→ **Prompt**: In the material below, find all lines with the string "This" and copy them.

→ **The data**:
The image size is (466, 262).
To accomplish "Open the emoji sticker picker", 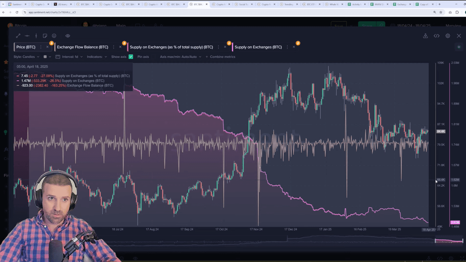I will tap(54, 36).
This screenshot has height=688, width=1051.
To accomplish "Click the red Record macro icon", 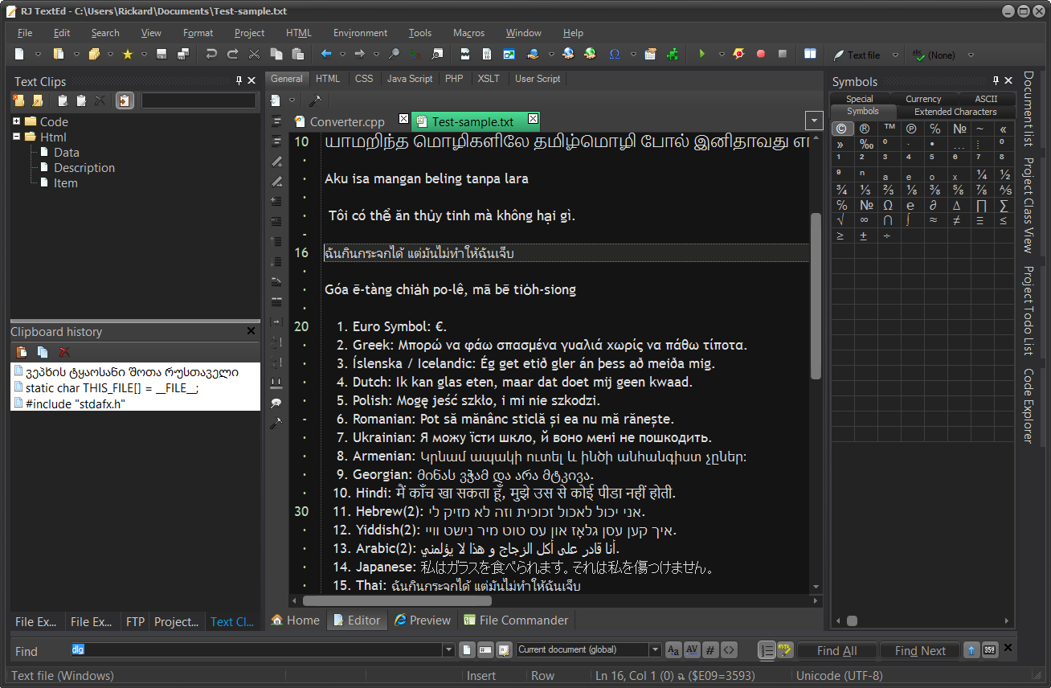I will pyautogui.click(x=761, y=55).
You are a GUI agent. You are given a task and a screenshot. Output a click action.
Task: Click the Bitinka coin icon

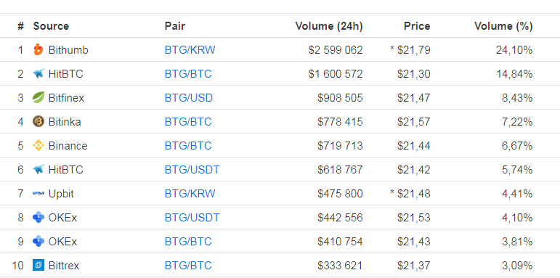click(38, 122)
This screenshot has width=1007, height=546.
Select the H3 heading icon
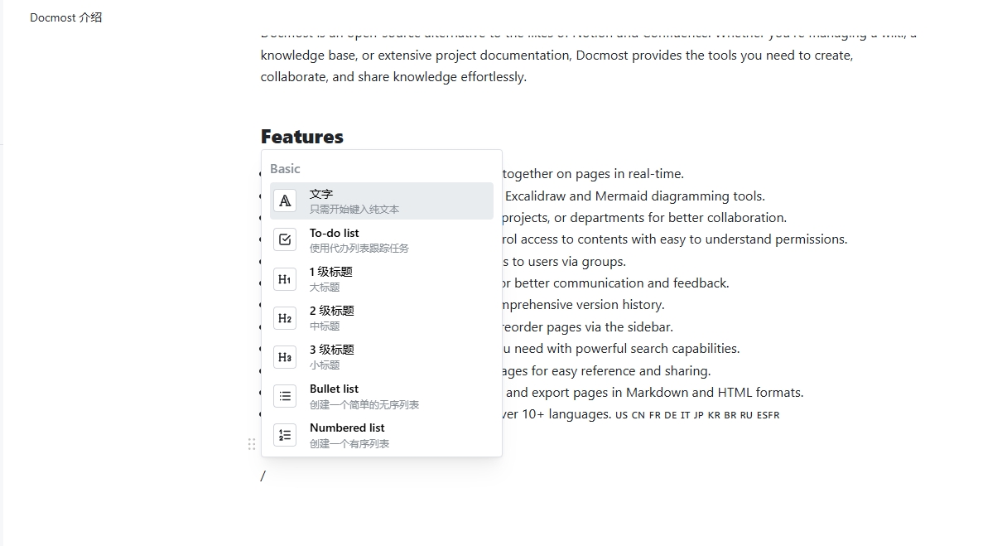(x=285, y=357)
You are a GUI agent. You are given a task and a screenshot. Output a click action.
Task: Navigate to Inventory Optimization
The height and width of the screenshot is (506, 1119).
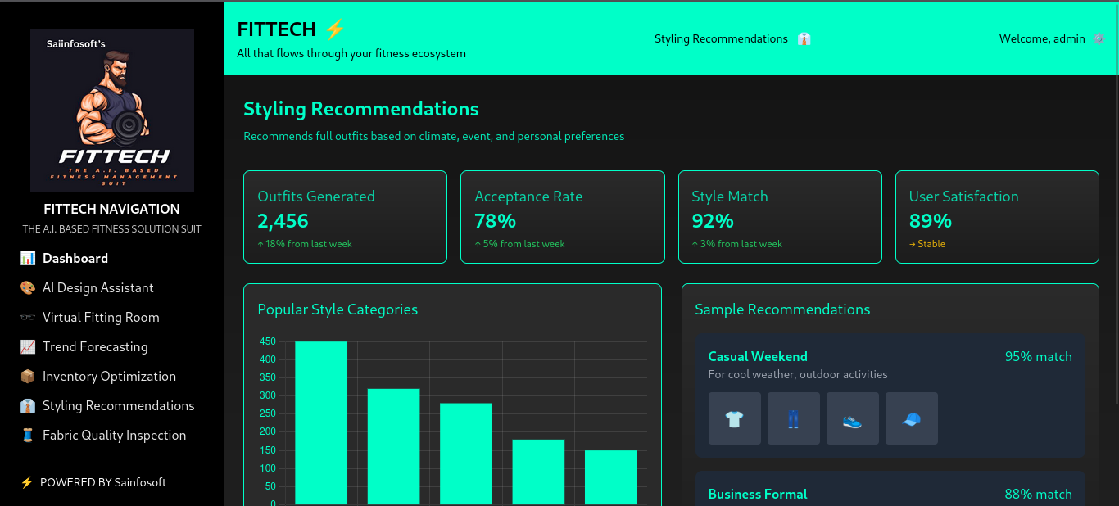[x=109, y=377]
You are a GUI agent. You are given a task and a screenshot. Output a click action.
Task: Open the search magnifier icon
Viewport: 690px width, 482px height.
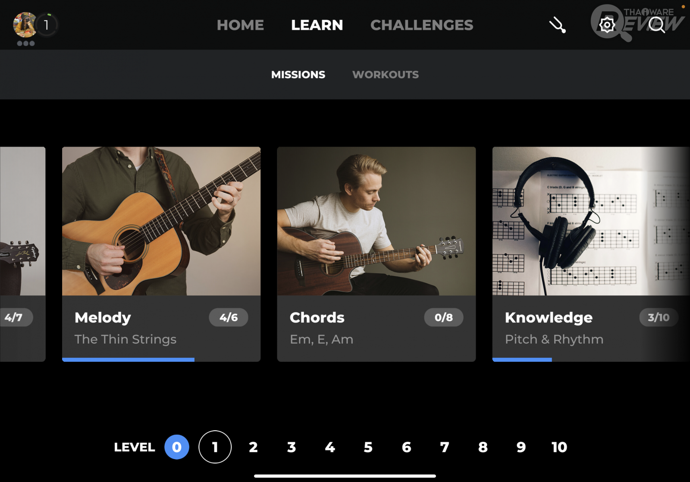click(x=656, y=25)
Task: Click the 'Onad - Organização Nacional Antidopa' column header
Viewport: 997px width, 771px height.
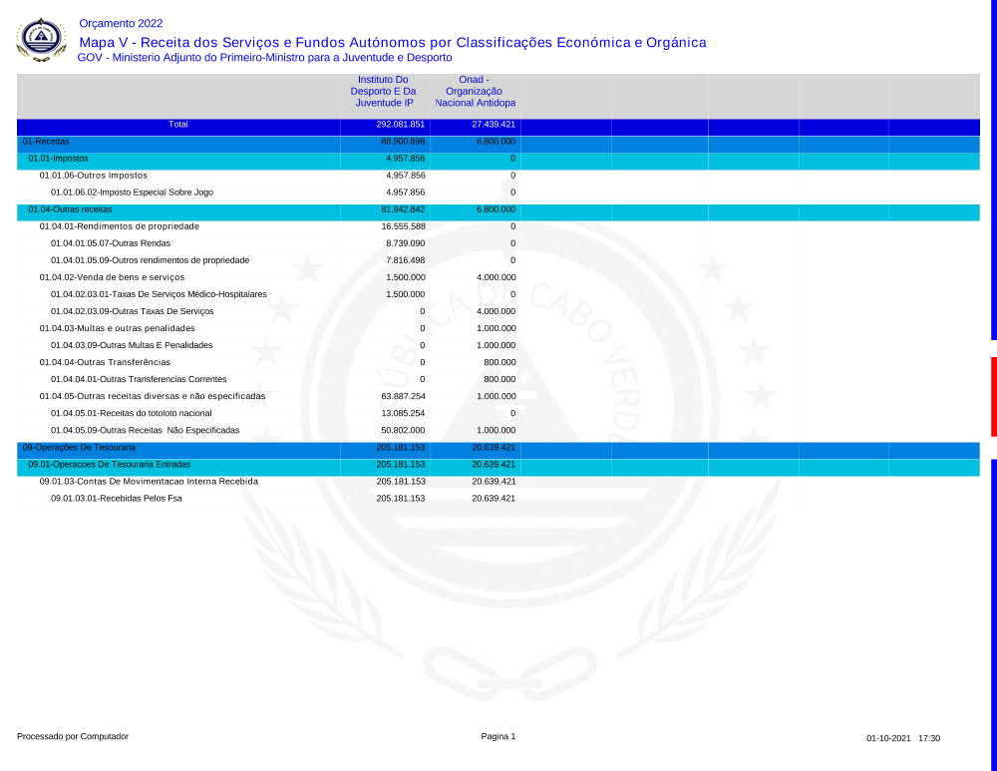Action: [x=475, y=91]
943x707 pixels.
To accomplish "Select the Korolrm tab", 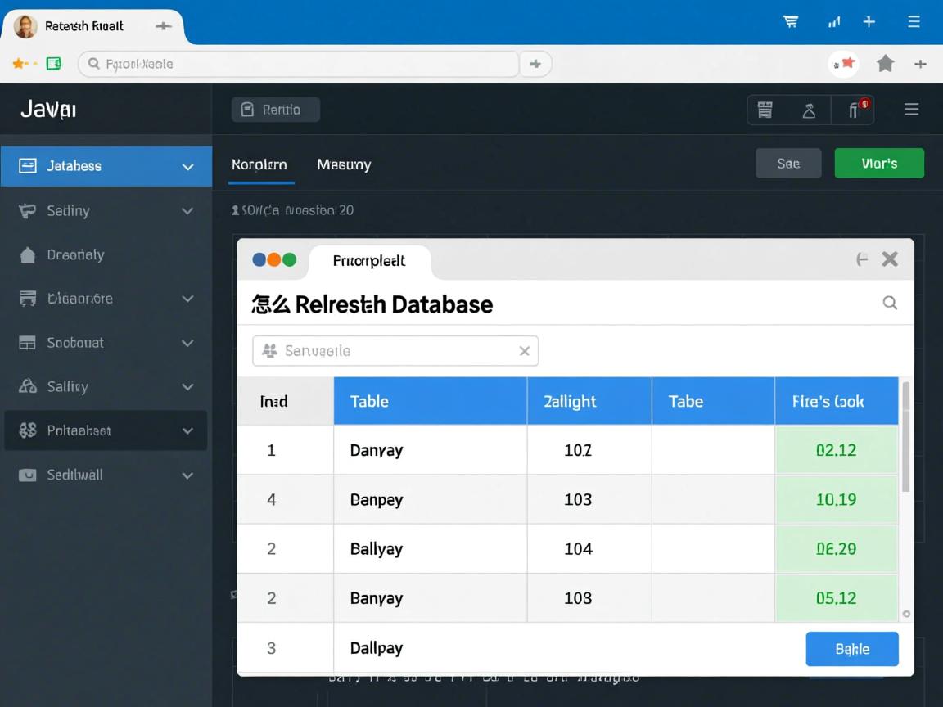I will click(259, 164).
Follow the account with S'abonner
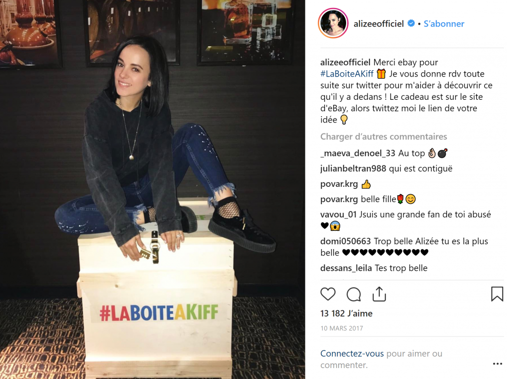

→ **Your response**:
This screenshot has height=688, width=1051.
This screenshot has width=1007, height=546.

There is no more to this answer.